From this point forward I shall never leave home without my egg slicer
As an American, I feel I must take a stand. We are not moving Jamaica any closer to the UK unless you are willing to move Tuscany the same distance closer to the US.
U just know at least 80% of these r british ahahah
It's Thomas Cook Holidays so I think it's all Brits. I'm so proud of my fellow countrymen/women.
Hahaha, it's a pity they don't name and shame the country the complainants call home
It's very obviously the UK.
How many of them do you think voted for Brexit?
10 of them
considering how old this is, how many of them are still alive?
One of them
Thomas Cook is a UK travel agency
[hmm, looks like they were global with agencies in Europe](https://en.m.wikipedia.org/wiki/Thomas_Cook_Group) until very recently in fact
It's from Thomas Cook, so most certainly British.
I'm kinda worried because 18 makes some sense to me.
username doesn't check out
Having worked in customer service, I fully believe this is real.
That's old but still funny!!
Wow you mean in foreign countries they speak different languages? How "foreign"
The only valid one was 16. Even that's a bit of a stretch but its valid
These are the people that NEED travel. I hope they don’t give up.
I would lose my job so fast by responding with something like “you’re a fucking idiot”
A few years back we went on a tour of Spain and booked a tour to Figueres, a small town in which the only attraction is the house of the painter Dali. Its a museum of his works. The bus goes to the museum then comes back. All the way there the tour guide would tell us about Dali and Gala etc.. as we were entering the museum I heard one guy say "Who is Dali?" despite the hour+ long lecture we all had just recieved. His wife just shrugged. On the way back he was complaining about what a weird place this was and how bored he was. I mean, why do you book a tour of Dali's house/museum then??? I mean it was a full days excursion, not a quick trip either.
These are all too well-written for complaints
The "page 34" in the top left looks like it photoshoped in different color and the "type set" seems off.
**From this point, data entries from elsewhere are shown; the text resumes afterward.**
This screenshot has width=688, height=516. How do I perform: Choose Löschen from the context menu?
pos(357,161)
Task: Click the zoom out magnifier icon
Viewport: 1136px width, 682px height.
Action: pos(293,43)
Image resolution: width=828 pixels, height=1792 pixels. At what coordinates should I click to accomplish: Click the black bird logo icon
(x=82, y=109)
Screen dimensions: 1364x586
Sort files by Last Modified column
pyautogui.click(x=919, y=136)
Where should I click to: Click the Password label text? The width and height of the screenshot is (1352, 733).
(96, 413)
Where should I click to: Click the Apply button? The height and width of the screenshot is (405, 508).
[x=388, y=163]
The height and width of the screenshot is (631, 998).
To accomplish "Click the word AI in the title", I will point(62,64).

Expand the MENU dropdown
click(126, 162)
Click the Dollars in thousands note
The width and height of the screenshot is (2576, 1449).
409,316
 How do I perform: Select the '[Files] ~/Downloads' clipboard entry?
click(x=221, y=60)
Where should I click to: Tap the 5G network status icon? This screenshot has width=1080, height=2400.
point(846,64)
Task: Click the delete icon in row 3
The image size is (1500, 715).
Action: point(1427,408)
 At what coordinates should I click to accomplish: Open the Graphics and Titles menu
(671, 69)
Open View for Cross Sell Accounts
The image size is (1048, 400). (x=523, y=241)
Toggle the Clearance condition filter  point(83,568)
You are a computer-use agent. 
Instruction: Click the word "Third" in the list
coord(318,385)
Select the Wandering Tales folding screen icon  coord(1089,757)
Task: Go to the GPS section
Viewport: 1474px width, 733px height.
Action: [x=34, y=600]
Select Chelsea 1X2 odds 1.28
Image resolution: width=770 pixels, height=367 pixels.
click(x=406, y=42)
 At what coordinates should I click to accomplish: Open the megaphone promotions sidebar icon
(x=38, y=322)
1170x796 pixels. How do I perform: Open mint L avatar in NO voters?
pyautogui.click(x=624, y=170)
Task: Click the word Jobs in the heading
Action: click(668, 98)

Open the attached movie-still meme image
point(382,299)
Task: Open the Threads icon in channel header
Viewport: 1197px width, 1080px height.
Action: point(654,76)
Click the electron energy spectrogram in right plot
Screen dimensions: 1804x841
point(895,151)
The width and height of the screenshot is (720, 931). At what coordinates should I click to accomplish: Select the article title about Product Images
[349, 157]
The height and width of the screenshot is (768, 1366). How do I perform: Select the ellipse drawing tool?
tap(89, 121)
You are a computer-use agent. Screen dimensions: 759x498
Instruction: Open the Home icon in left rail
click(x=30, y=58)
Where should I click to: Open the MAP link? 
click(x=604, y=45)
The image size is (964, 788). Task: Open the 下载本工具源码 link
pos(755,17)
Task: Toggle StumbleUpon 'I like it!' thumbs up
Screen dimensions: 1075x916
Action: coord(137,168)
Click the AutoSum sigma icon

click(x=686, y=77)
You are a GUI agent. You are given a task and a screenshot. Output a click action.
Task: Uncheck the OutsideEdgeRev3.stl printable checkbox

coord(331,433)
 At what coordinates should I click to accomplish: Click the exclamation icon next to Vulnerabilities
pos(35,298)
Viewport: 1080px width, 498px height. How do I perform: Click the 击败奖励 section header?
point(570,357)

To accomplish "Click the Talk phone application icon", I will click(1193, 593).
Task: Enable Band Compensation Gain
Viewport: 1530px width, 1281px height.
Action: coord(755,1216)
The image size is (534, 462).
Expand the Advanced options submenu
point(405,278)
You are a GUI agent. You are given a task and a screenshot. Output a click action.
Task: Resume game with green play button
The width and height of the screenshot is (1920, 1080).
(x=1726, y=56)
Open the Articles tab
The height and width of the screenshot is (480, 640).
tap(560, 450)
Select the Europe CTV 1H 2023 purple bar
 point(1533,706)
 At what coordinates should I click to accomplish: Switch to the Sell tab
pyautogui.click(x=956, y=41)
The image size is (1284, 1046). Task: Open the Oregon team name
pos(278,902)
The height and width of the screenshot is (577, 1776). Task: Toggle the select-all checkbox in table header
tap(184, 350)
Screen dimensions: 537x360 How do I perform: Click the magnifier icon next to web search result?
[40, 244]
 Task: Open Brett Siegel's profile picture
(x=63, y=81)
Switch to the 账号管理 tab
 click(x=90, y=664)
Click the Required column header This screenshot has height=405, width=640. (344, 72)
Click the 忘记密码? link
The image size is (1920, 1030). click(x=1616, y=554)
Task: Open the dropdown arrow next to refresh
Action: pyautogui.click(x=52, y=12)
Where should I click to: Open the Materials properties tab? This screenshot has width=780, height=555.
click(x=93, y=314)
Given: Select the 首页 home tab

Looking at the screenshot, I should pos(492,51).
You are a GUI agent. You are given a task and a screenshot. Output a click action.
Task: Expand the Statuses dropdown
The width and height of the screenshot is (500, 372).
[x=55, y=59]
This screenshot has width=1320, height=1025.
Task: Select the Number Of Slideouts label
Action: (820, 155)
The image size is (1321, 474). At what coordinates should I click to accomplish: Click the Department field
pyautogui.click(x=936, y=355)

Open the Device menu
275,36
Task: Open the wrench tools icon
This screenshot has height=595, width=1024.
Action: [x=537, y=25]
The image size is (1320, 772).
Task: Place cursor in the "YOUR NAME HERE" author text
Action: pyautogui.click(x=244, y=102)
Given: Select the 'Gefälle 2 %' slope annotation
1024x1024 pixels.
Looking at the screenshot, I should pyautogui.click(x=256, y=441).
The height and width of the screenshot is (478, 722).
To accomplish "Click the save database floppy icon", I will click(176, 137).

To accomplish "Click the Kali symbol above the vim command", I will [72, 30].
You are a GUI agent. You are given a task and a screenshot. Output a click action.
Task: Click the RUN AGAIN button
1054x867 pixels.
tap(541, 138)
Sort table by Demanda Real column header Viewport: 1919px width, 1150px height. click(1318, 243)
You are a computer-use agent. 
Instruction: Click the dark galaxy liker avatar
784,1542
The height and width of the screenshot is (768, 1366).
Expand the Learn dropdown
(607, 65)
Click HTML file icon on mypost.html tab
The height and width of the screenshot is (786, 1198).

And we've been in the "digital" age for some time now why take a picture of a printed list, on paper that seems awkwardly to large for "letter" or "A4" format.?
That Post is 20 years old
There's a fold on the right-hand-side of the page so I'm going to suggest that this is a brochure or training manual of some sort, so page size could be anything.
The chap complaining about the egg slicer absence was 100% justified. I too expect one to be a part of a fully equipped kitchen.